In the meantime, we have to do everything we can to keep the disease at bay. Mandatory wearing of masks is one of those things.
The truth of the matter is that the mask order should not be something done state to state, it should be a national policy, something that is blatantly obvious as we continue to watch our case rates soar, along with a surge in the number of deaths. According to the University of Texas Covid-19 analysis, the nation’s death rate will hit over 2,000 daily by mid-August, which is only slightly below the peak death rate set in mid-April. That mid-August projection is a dramatic increase from the mid-June figures.

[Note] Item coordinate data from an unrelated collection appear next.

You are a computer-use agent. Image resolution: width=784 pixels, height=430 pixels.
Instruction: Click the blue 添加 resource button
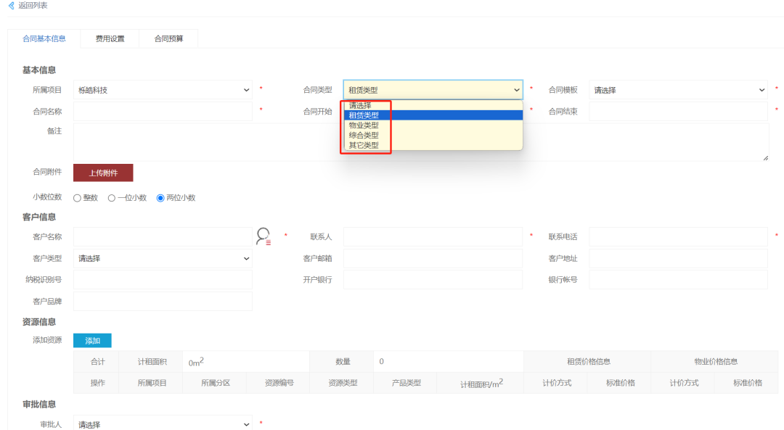point(92,341)
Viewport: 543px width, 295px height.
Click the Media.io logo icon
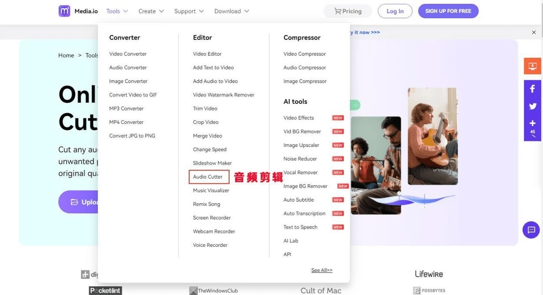tap(64, 11)
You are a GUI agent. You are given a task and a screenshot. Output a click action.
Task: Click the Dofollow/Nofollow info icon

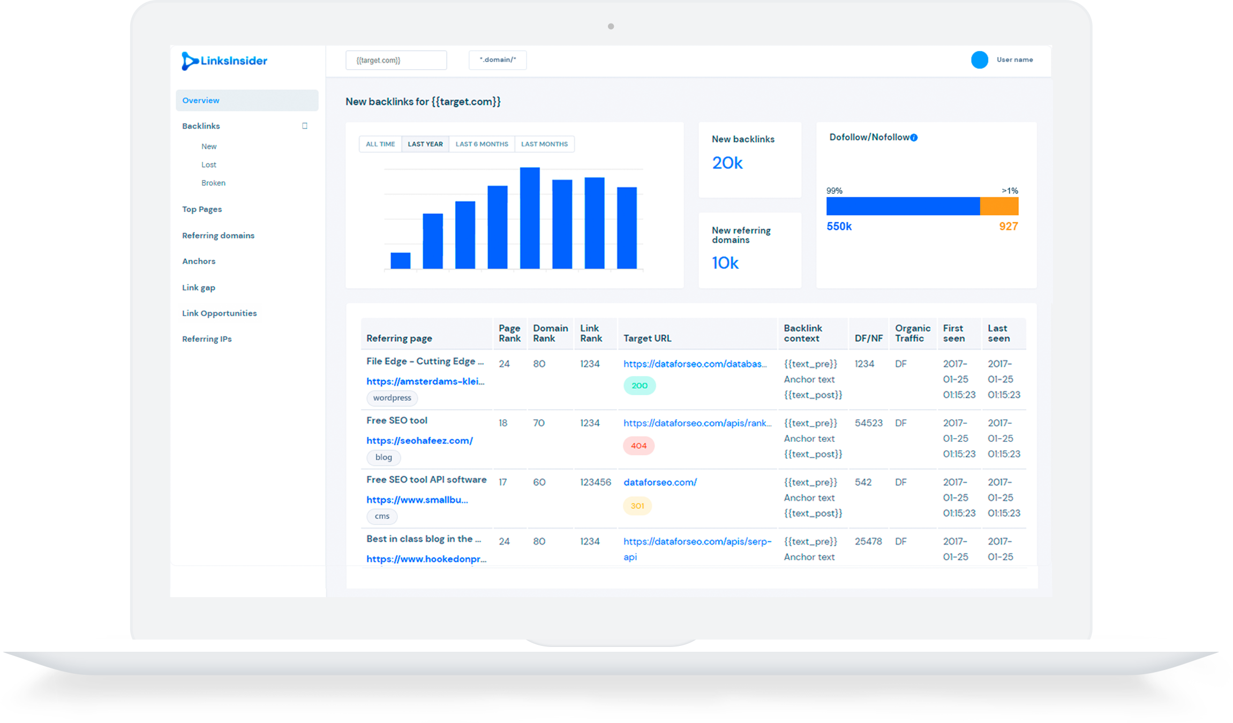point(914,138)
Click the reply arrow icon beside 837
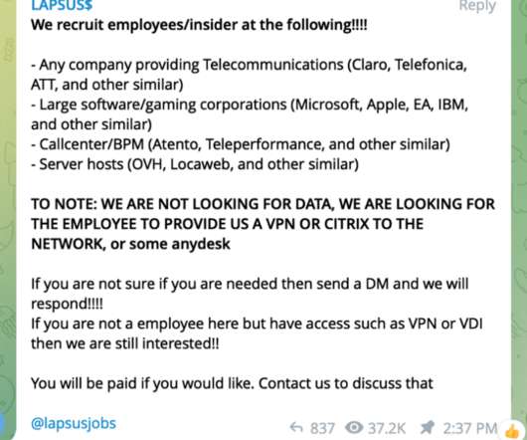Screen dimensions: 527x440 point(296,428)
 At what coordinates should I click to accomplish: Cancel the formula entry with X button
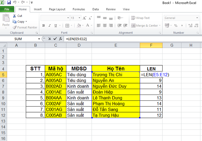51,39
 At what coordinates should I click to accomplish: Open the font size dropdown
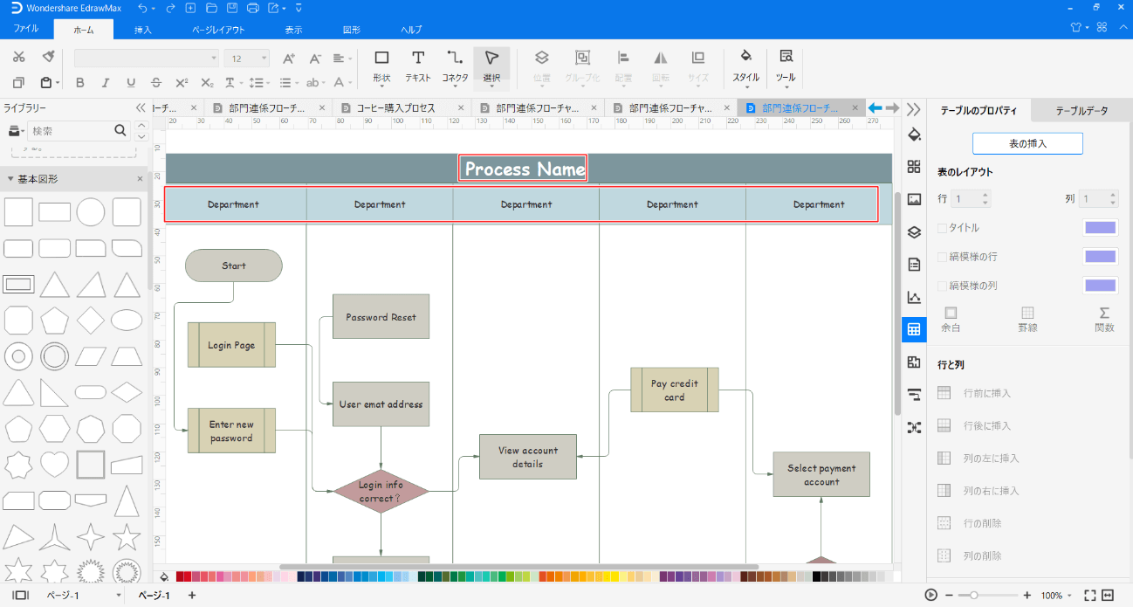click(263, 59)
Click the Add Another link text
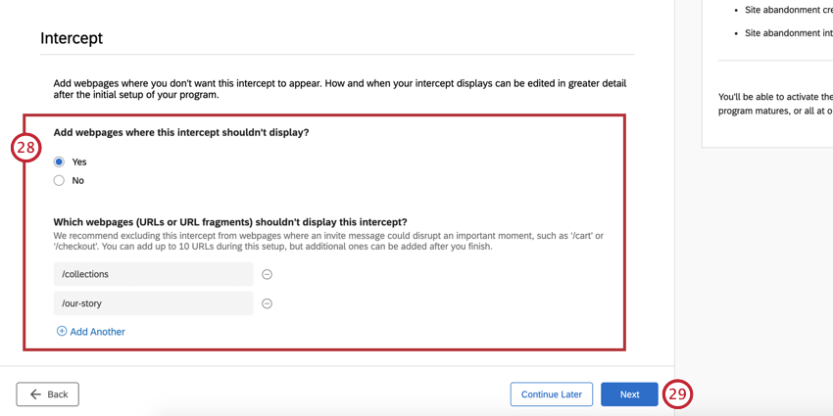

Mr. Scott and his team have to be looking at the same figures, coming to the same conclusions. Above all, we do not want to shut down the state’s economy again. We want to have our students go back to school — in person. We don’t want our hospitals shuttered to normal business, having to prepare for a wave of Covid-patients.
Rather than have mask wearing be optional, it’s better and safer, to have the policy be uniform and mandatory. It also removes the hassle for those running businesses or services. If it’s understood that everyone has to wear a mask, then no one has to explain to a patron why one business requires them and another doesn’t.
If the rest of the country had reacted to the virus as has Vermont, today’s issues would not exist. But they didn’t. And we had a president who encouraged their nonchalance. What we have before us is the consequence.
If, as a state, or as a nation, wearing masks reduces the Covid-19 case load, and reduces our death rate, and allows us to keep our economy open, then it’s a small, small price to pay.